John Crawford will leave the Treasury at the end of this week after almost six years as a public servant and told BusinessDesk he had looked for but not found other opportunities in the public sector.
Genesis shares will be priced at the end of this week and list on the NZX and ASX on April 17.
Crawford initially served in the Department of Prime Minister and Cabinet first under Prime Minister Helen Clark and then John Key. He headed the reintegration of the Crown Operating Monitoring Unit, formerly a standalone entity known as the Crown Company Monitoring and Advisory Unit, into the Treasury, and was placed in charge of the transactions arm of the unit.
That led him not only into the privatisation process, but also into the management of the Crown's interest in the receivership of collapsed finance company South Canterbury Finance and the rescue package for the state-owned coal miner Solid Energy.
"Once the Genesis transaction was conceived an designed, I decided to return to Auckland unless a substantial role that suited my particular skills emerged in the public sector," said Crawford, who has commuted from Auckland to Wellington for much of the past six years.
The asset sales policy has been politically unpopular and there were criticisms of over-pricing of the MightyRiverPower float last May, and failing to excite investor interest in the Meridian Energy float last year.
The Genesis float is attracting more bouquets from the investment community, in part because the prospective listing price range of $1.35 to $1.65 a share is seen as low, while offering what broking firm Forsyth Barr last week called a "turbo-charged" dividend yield in its first two years.
That's partly because retail investors who hold Genesis shares for at least a year will receive one bonus share for every 15 shares they buy in the float, raising the dividend yield in the 2015 financial year to between 13.5 percent and 16.5 percent.
Least controversial was the institutional placement of shares in Air New Zealand before Christmas, taking the government's controlling stake in the company from 74 percent to 51 percent.
Crawford defended the structure of the MRP and Meridian floats.
"The right decisions were made on the information we had at the time," he said.
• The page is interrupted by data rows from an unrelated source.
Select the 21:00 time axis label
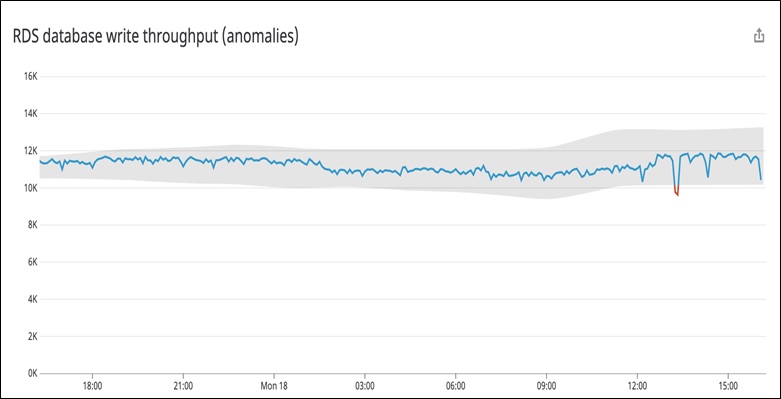 pyautogui.click(x=184, y=386)
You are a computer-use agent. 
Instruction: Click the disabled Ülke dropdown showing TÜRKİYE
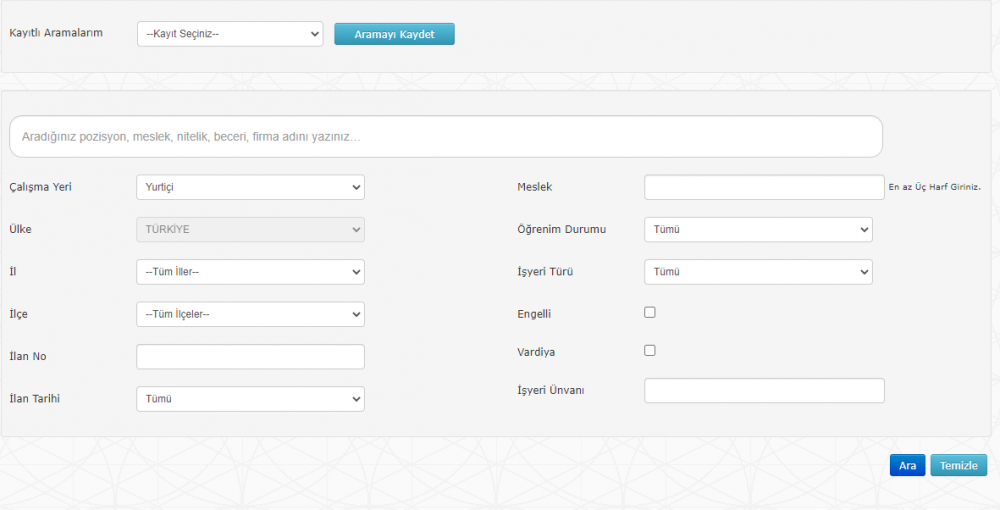(x=250, y=229)
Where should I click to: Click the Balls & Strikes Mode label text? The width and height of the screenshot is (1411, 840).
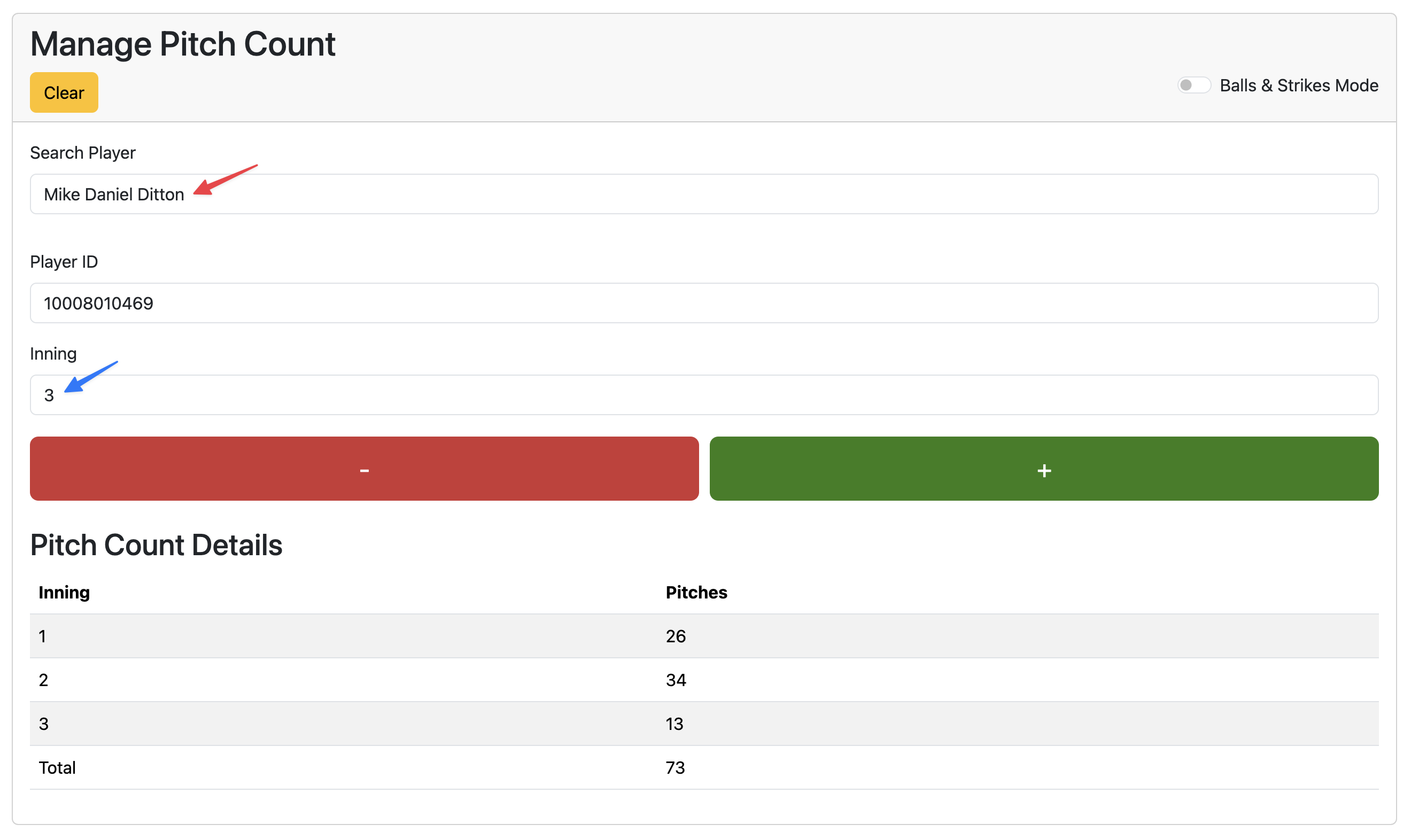tap(1298, 85)
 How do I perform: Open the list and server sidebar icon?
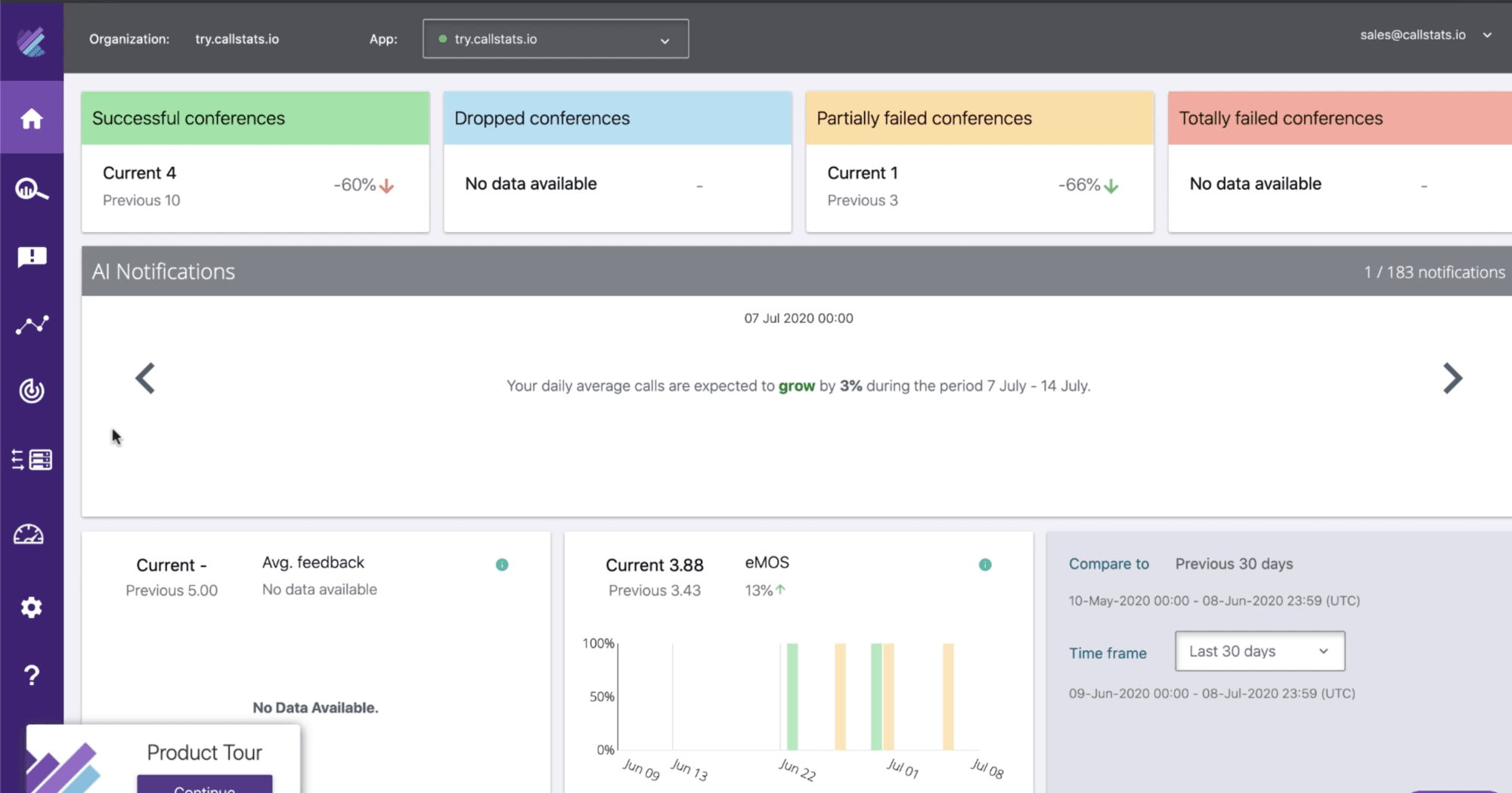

He would not be drawn on the impacts of the Labour-Greens single buyer New Zealand Power policy proposals.
Also hitting the process was the renegotiation of Meridian's contracts to supply electricity to the Rio Tinto-controlled aluminium smelter at Tiwai Point. That sharpened investor and public focus on the potential for the smelter to reduce or terminate operations, which currently use about one-seventh of the country's total electricity output.
As a result, and because Solid Energy was pulled from the sale process because of its financial distress, the programme will undershoot its original $5 billion to $7 billion target for funds raised to fund government capital projects, instead of raising additional government debt.
Since the Supreme Court decision on Feb 25 last year allowing asset sales to go ahead, there had been three IPO's, as well as the Solid Energy negotiation.
"It's been an incredible 13 months in terms of what's been achieved," said Crawford.
Prior to joining DPMC and then Treasury, Crawford worked in corporate advisory roles at Boston Consulting Group and in merchant banking for Deutsche Bank in New Zealand.